A panel of prominent female journalists will lead a discussion this evening at Lucy Cavendish College on Women in the Media: Publish and Be Damned.

The panellists will present their thoughts on the effect media has on women. They will examine the roles women fill writing for and running the media, as well as how women are portrayed, made and broken by it.

Louise Foxcroft, Lucy Cavendish College alumna, historian and author, will chair the discussion and invite audience comment.

The panel will include:

  • Author and journalist Yasmin Alibhai-Brown, who has served as a columnist on the Independent and the Evening Standard and as a Senior Fellow at the Foreign Policy Centre.
  • Independent on Sunday columnist Rowan Pelling who was a prize judge for the 2004 Booker prize and is a former editor of the Erotic Review.
  • Journalist and author Irma Kurtz who is an Agony Aunt for Cosmopolitan magazine.
  • Chronic and cancer pain specialist Marcia Schofield, who is a Lucy Cavendish College alumna and a former keyboard player with The Fall.

Presented in association with Granta Books, the event will take place in the WoodLegh Room, in the Strathaird building at Lucy Cavendish from 6 to 7:30pm. The doors will open at 5:30pm.

Lucy Cavendish is an all-female college for mature students which was founded in 1965 by a group of women determined to challenge the exclusivity of Cambridge. The College is named after a leading Victorian campaigner for the reform of women's education.
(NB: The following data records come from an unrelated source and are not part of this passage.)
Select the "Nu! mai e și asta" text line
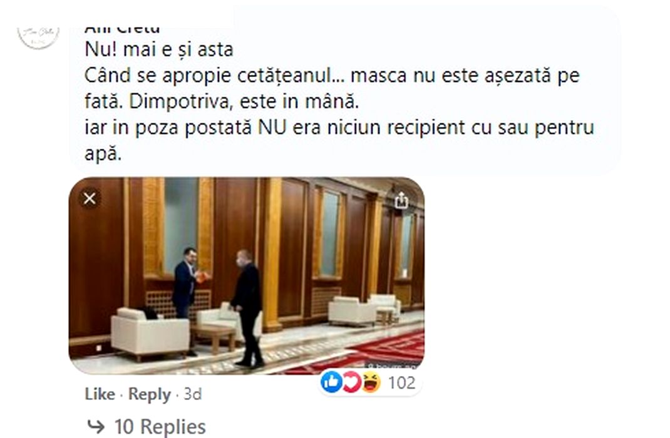The height and width of the screenshot is (438, 670). click(159, 49)
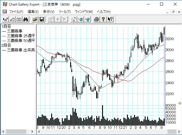Open the ヘルプ(H) menu
The height and width of the screenshot is (135, 182).
[x=104, y=12]
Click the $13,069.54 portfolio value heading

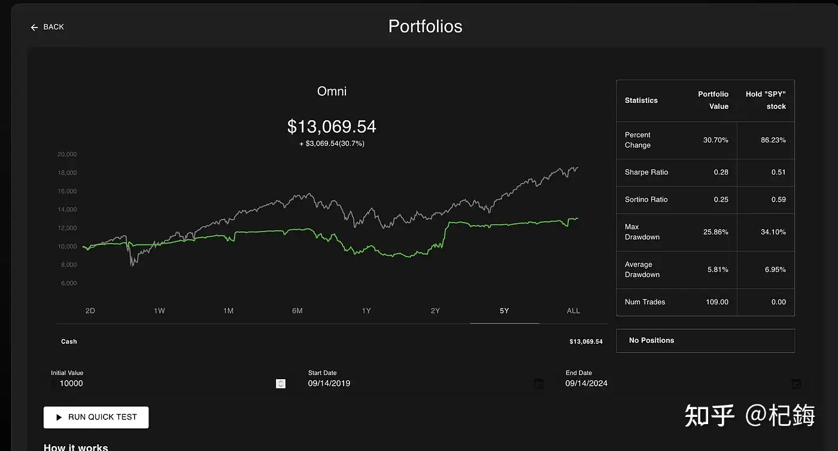tap(332, 127)
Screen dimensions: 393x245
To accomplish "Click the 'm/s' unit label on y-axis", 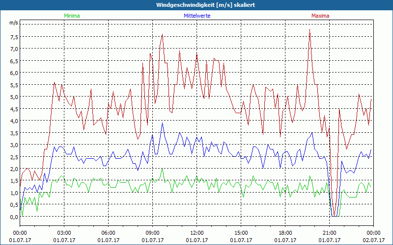I will pyautogui.click(x=13, y=23).
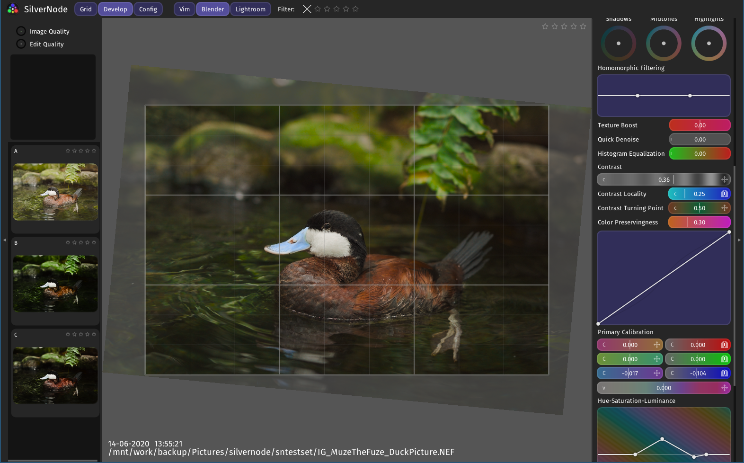Select the Vim keymap button
This screenshot has height=463, width=744.
185,9
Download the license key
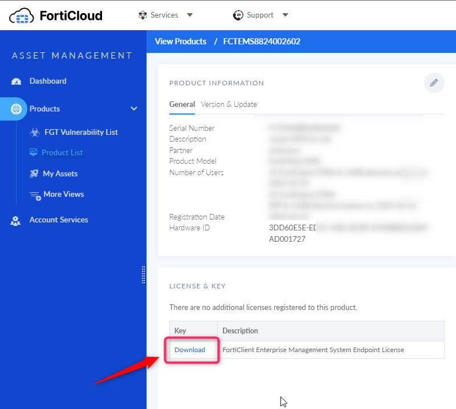Screen dimensions: 456x409 click(190, 350)
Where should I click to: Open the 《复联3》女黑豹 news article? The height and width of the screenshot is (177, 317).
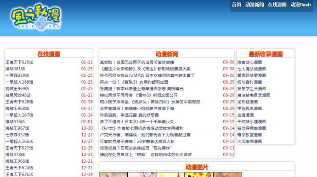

The ethos of the collegiate community is to create an environment that enables women to make things happen in their own lives, to broaden the parameters of their expectations and to make their own valuable contribution to society.

The College recognizes that the structures of women's lives are often different from those of men. To that end, it offers flexibility in the shape of access to the highest standards of tertiary education at the time of women's lives they choose.

The College celebrates and promotes the wide range of skills women can bring to the educational process, and nourish the confidence needed to speak with a voice worth hearing. The College is committed to widening women's participation in higher education.